§ **Action item**
Starting from the line that holds "960x640 pixels.", print every line through the end of the records, first and last included.

—————

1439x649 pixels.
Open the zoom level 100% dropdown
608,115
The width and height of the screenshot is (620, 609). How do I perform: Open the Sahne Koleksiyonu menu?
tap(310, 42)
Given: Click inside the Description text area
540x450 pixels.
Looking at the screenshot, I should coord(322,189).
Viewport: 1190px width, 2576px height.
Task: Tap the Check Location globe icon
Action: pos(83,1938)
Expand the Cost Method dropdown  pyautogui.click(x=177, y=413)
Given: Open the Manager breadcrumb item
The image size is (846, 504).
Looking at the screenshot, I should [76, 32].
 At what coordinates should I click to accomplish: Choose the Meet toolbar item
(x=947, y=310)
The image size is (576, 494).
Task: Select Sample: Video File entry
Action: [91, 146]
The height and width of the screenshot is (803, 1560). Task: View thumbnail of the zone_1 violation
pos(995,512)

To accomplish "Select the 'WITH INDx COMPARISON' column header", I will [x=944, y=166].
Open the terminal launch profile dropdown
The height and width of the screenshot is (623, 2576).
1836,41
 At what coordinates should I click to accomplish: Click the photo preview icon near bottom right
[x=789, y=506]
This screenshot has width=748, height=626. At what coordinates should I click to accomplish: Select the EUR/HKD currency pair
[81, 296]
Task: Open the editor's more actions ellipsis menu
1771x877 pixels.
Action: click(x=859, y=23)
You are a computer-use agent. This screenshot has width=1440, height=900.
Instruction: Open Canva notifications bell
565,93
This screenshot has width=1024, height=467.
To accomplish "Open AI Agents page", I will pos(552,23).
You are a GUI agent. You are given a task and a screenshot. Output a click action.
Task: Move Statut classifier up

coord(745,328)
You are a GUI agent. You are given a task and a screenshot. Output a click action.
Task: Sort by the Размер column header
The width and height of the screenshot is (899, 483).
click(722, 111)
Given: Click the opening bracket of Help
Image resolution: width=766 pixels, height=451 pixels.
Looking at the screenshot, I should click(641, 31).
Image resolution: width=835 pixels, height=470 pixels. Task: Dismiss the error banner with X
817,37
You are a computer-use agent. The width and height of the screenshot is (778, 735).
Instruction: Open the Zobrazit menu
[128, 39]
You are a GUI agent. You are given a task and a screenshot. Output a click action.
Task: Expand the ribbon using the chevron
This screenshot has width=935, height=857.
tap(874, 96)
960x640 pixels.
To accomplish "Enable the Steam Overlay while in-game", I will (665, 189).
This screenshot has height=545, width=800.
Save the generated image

—————

§ **Answer**
960x640 pixels.
To accomplish "Enable the Steam Overlay while in-game", I will (665, 189).
This screenshot has height=545, width=800.
Save the generated image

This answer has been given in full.